WHAT TO DO
Scan the lines below for the word "Copper". Copy each line you find it in.

RECORDS TO USE
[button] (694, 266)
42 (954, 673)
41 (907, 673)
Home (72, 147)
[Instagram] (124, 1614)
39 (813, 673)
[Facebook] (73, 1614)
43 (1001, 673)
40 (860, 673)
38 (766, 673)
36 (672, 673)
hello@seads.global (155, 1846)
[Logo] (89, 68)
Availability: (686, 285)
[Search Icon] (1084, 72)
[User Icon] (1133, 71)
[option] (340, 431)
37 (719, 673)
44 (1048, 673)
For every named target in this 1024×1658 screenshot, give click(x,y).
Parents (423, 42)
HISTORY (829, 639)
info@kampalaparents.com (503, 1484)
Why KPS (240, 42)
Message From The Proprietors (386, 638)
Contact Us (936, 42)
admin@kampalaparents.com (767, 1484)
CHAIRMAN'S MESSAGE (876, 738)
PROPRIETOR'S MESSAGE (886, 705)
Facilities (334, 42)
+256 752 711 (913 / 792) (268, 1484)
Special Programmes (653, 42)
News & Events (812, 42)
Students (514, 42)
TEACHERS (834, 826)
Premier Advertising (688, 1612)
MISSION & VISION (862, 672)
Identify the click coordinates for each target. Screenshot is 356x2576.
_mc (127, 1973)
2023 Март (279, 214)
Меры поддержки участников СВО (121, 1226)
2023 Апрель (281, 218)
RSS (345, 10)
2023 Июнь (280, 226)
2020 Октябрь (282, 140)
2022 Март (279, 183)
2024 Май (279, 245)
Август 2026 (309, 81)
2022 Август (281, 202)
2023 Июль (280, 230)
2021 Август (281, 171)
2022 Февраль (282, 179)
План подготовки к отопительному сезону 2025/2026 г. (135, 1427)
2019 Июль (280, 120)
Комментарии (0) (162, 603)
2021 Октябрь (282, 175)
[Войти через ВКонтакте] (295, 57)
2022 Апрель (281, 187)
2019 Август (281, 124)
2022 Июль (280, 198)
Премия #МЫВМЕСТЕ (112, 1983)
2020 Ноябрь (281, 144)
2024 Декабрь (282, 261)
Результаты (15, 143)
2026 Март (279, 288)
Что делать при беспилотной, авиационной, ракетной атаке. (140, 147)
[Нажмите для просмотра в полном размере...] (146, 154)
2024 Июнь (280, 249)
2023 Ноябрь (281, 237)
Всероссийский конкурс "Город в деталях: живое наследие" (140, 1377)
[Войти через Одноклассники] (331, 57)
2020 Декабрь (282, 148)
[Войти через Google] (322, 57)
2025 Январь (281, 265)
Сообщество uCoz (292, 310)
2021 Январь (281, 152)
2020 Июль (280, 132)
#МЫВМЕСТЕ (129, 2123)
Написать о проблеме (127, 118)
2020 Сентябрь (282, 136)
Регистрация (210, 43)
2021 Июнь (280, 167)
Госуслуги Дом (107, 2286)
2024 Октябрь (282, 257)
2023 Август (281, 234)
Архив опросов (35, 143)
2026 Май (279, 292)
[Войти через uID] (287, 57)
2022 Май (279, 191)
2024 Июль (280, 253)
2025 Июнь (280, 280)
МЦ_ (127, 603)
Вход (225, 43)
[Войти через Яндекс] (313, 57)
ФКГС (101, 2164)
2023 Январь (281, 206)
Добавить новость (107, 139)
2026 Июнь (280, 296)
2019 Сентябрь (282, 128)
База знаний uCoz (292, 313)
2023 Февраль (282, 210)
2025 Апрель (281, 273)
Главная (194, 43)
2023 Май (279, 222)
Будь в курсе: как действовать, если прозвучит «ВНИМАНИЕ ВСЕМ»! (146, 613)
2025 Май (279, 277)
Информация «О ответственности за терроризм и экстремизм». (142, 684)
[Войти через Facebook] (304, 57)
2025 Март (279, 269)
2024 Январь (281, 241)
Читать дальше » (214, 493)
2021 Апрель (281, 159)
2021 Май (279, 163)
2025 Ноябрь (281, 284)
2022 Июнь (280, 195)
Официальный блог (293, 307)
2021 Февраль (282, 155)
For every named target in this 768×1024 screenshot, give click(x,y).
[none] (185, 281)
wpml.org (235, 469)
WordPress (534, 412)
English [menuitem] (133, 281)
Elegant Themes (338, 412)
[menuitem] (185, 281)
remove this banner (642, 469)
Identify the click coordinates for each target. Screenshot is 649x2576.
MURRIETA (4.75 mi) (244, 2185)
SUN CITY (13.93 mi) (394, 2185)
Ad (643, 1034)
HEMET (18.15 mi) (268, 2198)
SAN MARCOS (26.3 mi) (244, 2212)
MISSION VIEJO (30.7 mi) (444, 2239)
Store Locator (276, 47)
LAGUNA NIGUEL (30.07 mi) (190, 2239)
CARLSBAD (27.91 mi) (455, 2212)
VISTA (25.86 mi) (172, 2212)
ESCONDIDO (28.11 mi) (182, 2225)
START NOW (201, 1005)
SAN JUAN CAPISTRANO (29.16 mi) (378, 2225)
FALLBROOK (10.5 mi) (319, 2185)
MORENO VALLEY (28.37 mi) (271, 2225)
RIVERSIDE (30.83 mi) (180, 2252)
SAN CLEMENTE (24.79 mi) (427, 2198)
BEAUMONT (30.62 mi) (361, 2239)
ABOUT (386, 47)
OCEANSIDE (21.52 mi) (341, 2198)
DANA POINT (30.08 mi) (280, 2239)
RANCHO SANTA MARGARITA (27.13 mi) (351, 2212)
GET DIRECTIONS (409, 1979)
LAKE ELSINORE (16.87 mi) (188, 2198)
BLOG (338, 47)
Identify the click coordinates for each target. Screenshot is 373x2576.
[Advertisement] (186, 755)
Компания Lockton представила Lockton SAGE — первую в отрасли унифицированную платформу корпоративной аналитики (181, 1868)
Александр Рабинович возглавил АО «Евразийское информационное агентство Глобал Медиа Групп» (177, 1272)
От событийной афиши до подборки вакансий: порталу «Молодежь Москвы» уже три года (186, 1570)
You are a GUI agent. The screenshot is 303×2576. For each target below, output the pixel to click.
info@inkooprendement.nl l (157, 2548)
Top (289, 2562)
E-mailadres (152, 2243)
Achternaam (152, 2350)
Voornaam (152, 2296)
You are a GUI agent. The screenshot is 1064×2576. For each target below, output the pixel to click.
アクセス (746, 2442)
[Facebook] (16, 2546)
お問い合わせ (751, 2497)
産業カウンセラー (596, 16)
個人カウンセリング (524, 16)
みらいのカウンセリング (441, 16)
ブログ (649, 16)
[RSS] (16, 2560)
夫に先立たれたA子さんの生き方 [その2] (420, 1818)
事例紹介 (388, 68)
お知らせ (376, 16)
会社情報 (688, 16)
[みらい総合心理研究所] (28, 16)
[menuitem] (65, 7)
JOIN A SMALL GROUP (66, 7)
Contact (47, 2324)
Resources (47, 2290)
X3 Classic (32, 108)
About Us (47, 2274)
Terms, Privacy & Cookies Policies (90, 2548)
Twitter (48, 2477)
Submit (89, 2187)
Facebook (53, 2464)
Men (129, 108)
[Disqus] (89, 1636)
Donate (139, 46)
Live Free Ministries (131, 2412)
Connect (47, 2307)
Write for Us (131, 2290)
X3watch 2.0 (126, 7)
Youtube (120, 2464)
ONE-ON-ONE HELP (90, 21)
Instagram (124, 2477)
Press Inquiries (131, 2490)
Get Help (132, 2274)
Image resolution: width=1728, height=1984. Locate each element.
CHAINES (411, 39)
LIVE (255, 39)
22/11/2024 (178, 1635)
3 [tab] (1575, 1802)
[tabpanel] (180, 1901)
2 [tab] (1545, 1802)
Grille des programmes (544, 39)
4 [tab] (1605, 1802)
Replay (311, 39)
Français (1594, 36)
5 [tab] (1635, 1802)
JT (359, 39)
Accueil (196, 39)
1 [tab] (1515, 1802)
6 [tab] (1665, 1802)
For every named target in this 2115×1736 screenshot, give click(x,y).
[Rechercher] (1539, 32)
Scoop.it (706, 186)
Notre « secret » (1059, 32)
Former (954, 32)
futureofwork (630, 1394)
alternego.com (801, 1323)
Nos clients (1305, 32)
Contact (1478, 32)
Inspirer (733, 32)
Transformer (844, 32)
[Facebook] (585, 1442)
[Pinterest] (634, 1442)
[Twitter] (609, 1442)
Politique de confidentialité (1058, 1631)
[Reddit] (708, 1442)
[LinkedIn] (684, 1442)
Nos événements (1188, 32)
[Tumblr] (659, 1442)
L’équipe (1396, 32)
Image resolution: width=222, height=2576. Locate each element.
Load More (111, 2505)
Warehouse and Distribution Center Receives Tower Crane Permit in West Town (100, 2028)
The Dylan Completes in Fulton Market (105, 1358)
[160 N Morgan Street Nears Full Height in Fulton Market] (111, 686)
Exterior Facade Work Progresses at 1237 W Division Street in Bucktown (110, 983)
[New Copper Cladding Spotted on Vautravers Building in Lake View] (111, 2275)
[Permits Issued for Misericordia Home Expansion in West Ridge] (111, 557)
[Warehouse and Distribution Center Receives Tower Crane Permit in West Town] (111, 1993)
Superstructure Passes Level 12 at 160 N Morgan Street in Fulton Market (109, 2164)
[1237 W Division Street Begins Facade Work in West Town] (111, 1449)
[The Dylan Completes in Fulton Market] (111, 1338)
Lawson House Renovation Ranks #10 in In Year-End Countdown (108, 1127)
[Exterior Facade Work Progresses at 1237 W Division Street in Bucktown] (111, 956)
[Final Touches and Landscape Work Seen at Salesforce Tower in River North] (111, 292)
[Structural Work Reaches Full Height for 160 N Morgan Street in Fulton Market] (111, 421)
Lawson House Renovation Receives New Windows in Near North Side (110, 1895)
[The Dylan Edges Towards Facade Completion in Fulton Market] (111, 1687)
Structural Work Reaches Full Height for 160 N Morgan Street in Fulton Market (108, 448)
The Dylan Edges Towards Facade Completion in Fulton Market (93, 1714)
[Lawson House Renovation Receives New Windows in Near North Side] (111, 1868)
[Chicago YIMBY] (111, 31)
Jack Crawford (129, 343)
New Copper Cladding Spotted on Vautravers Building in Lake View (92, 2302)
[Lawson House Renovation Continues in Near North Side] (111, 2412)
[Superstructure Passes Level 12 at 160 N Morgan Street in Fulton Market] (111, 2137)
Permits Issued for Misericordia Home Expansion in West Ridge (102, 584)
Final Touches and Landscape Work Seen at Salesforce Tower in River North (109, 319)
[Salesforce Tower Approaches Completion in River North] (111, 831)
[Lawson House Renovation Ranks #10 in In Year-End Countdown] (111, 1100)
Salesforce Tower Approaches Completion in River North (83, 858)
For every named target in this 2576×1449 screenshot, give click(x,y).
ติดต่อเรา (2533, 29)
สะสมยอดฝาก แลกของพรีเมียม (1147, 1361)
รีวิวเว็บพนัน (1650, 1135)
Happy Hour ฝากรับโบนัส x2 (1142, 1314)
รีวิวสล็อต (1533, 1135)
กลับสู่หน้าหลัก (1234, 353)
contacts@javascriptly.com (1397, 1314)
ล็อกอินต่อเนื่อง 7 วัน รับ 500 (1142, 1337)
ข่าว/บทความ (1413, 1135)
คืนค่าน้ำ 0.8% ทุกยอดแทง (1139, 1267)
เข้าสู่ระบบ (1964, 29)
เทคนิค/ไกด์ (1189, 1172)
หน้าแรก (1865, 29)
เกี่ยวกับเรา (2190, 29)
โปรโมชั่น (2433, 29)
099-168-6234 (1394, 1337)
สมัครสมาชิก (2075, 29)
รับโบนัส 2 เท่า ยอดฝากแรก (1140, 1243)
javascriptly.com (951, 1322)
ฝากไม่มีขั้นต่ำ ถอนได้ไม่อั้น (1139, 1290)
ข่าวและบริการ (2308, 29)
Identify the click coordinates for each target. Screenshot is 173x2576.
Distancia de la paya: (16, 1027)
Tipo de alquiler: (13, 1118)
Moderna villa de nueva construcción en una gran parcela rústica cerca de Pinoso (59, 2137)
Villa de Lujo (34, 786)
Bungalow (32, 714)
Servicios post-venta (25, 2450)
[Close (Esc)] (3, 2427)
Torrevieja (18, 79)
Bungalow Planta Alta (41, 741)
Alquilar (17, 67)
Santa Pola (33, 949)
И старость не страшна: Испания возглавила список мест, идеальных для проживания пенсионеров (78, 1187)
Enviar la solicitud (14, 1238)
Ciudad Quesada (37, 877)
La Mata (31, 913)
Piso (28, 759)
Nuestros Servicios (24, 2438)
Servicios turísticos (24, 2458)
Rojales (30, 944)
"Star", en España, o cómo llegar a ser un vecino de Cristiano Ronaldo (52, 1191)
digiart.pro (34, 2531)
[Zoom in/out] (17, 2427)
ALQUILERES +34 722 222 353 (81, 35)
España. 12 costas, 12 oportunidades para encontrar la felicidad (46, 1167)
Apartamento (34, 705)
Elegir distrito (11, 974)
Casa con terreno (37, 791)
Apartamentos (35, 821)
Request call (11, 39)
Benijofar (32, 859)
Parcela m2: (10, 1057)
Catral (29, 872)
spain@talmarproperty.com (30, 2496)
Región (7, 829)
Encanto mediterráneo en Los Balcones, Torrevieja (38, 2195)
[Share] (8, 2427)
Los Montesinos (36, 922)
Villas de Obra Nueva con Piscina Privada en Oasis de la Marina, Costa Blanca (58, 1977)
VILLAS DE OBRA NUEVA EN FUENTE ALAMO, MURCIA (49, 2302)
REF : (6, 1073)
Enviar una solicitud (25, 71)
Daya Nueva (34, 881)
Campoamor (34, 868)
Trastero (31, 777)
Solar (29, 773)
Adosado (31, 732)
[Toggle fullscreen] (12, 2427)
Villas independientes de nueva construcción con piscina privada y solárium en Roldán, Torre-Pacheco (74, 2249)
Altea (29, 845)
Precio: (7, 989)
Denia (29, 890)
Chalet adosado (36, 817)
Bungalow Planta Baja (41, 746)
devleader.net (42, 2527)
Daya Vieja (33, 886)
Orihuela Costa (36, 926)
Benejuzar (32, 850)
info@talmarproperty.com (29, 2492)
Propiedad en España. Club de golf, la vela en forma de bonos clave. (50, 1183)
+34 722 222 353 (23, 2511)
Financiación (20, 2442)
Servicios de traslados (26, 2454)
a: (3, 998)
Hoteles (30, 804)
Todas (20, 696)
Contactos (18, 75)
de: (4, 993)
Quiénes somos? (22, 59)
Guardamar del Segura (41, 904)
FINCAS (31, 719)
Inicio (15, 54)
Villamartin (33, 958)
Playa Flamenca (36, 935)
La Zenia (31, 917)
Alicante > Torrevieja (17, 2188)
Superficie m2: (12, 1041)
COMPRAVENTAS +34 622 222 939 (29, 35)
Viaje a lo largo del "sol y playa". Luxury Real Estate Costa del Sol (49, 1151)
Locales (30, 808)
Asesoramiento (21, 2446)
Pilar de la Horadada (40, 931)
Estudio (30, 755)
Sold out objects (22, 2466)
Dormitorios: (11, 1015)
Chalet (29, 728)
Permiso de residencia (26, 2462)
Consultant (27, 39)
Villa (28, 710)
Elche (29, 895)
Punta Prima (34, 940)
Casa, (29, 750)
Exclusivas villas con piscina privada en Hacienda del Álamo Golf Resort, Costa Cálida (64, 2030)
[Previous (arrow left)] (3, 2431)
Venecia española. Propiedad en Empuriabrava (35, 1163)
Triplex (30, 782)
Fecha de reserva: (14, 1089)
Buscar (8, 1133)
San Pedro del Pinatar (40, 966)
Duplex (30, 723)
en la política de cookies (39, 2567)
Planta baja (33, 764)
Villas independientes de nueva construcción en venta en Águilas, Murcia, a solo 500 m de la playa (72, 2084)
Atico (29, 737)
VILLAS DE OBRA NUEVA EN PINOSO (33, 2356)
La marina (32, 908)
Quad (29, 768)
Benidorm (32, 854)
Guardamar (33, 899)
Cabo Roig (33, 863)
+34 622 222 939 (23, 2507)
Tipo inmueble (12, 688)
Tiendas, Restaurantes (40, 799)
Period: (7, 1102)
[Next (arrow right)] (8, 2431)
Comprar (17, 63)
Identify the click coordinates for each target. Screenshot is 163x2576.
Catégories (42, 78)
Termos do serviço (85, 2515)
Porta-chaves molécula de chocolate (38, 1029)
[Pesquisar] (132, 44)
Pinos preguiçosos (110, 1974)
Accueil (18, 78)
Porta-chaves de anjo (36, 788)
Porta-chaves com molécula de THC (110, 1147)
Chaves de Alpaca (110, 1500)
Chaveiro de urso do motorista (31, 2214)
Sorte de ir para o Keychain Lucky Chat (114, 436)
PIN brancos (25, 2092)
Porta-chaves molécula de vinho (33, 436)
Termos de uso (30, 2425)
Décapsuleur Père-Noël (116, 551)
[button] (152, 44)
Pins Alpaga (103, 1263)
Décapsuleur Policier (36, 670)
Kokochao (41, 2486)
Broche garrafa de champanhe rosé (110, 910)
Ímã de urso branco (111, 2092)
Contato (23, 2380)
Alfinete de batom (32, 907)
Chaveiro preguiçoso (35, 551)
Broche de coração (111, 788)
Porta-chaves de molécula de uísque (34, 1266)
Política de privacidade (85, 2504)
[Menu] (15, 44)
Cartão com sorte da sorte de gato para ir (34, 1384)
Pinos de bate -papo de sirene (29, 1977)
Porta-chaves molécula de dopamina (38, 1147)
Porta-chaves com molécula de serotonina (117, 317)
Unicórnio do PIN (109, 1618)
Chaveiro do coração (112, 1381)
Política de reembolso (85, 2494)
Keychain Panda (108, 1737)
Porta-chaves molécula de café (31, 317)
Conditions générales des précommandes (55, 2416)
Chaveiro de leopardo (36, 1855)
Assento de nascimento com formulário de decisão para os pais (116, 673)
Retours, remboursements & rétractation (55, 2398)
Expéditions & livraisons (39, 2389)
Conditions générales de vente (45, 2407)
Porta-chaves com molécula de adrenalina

EXERCISE OUTPUT
[New Copper Cladding Spotted on Vautravers Building in Lake View] (111, 2275)
New Copper Cladding Spotted on Vautravers Building in Lake View (92, 2302)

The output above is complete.